# To do
For each statement, say yes or no on whether it agrees with the text below about the Manxin AI, and quote the words from the text that decide it: 1. Manxin's app costs money to use. 2. Shamanism is deeply rooted in Korean culture. 3. Korean films and television usually raise concerns about privacy and surveillance.

In the near future, a fortune-telling artificial intelligence (AI) called Manxin mines big data and uses an algorithm to predict the future. The AI has an accuracy rate of over 96% and its associated app is free to everyone. As such, its use has grown until it underpins the majority of actions and interactions in Korea. The impact of the app is not beneficial, however, nor even benign. The economy has slumped, unemployment is high and homelessness is on the rise.

Manxin is a product of two uniquely Korean cultural influences: Shamanism and technological optimism. While horoscopes and fortune telling are often portrayed as whimsical pastimes in the West, in Korea they are still taken extremely seriously and shamanism is deeply rooted in Korean culture. There are already people who won’t make a decision without the advice of a Shaman, even in matters of politics, business and finance. As well as a culture of Shamanism, Korea also has a history of technological optimism. Concerns around privacy, surveillance and manipulation are not usually found in Korean films and television. Technology is frequently portrayed as being either benign or actively helpful,

A man with a microphone in a church makes an appeal to the heavens. But is he appealing to God or Manxin?

# Listed records
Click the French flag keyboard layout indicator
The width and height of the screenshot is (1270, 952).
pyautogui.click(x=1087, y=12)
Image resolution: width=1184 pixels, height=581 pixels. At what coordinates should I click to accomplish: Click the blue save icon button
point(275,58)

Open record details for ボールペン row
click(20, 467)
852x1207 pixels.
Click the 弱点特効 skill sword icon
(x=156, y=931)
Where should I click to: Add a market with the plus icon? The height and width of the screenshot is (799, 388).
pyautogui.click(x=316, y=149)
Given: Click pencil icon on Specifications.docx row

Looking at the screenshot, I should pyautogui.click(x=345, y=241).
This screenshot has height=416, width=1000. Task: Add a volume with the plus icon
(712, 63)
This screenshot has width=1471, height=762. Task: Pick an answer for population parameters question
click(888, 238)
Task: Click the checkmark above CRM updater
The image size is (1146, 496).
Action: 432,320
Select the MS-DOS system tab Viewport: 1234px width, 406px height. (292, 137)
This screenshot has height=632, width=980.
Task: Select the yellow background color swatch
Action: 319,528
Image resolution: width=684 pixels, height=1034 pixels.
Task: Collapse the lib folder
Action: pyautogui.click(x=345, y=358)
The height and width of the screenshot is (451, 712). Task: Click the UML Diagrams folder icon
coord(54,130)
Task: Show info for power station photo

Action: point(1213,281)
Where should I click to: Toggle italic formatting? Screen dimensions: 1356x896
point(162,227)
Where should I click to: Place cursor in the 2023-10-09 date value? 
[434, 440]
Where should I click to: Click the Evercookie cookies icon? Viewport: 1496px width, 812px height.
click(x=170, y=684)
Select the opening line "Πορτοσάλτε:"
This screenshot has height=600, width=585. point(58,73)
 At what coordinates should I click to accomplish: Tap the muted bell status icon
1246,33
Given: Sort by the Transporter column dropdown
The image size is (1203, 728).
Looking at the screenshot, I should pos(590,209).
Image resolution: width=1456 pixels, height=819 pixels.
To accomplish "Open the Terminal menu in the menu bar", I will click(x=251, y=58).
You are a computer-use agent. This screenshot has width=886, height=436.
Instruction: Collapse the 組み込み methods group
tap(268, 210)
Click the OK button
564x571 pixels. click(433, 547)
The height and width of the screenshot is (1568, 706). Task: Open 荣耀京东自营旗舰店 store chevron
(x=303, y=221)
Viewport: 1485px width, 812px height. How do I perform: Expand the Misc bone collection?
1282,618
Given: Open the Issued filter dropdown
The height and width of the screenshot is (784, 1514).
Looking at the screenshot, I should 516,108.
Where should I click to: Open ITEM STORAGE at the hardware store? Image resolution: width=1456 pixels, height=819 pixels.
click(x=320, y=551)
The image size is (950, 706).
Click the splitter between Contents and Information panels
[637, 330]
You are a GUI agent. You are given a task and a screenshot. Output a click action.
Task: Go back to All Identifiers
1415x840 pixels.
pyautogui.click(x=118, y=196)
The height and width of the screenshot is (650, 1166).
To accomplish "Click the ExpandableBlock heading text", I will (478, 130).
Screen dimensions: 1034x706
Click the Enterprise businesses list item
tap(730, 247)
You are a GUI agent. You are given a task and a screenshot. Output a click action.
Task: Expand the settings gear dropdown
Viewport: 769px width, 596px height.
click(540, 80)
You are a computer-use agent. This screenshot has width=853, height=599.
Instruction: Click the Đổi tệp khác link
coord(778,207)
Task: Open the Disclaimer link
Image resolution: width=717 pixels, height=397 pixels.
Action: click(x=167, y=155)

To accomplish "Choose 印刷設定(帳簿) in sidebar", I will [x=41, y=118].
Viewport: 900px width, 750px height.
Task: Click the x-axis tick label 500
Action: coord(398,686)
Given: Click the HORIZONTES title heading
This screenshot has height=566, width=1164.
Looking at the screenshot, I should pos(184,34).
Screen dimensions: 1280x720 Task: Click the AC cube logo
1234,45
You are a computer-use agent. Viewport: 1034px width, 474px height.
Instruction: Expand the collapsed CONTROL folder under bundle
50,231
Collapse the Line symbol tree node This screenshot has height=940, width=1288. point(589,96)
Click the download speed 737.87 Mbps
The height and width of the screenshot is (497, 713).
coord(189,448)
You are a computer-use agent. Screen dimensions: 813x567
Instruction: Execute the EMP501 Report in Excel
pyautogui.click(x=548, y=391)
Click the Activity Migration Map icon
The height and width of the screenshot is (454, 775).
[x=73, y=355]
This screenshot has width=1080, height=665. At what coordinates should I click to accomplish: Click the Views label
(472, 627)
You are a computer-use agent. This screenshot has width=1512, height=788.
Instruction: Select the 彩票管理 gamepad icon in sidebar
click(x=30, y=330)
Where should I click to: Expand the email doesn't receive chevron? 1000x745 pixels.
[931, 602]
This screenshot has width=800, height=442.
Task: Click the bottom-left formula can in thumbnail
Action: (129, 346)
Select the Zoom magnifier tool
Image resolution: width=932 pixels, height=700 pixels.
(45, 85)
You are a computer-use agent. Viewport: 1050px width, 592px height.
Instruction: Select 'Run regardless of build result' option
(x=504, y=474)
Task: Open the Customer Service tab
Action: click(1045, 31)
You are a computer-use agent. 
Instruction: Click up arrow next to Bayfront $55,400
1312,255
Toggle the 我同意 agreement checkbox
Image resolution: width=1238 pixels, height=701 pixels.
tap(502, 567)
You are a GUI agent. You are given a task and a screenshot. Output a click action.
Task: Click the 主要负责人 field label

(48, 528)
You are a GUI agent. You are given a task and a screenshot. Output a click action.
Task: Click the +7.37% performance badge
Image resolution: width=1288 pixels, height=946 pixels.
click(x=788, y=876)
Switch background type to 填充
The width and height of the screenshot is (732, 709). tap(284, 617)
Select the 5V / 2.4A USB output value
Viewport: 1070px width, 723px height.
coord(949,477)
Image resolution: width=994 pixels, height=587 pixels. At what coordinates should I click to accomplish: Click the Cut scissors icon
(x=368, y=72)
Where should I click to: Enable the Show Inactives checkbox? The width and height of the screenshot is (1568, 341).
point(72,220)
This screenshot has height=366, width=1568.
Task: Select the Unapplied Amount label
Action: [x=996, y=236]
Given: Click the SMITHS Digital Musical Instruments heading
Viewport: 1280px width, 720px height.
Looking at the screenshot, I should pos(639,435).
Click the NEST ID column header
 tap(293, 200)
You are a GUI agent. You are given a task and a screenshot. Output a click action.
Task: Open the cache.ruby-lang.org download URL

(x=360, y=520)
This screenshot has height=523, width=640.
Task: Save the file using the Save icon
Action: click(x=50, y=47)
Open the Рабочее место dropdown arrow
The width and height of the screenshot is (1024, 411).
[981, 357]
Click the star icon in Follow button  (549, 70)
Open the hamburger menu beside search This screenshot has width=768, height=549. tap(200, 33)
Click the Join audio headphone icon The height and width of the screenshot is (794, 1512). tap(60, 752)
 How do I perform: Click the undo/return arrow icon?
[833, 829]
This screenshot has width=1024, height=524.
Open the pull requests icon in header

# Full solution
1. No: "its associated app is free to everyone"
2. Yes: "shamanism is deeply rooted in Korean culture"
3. No: "Concerns around privacy, surveillance and manipulation are not usually found in Korean films and television."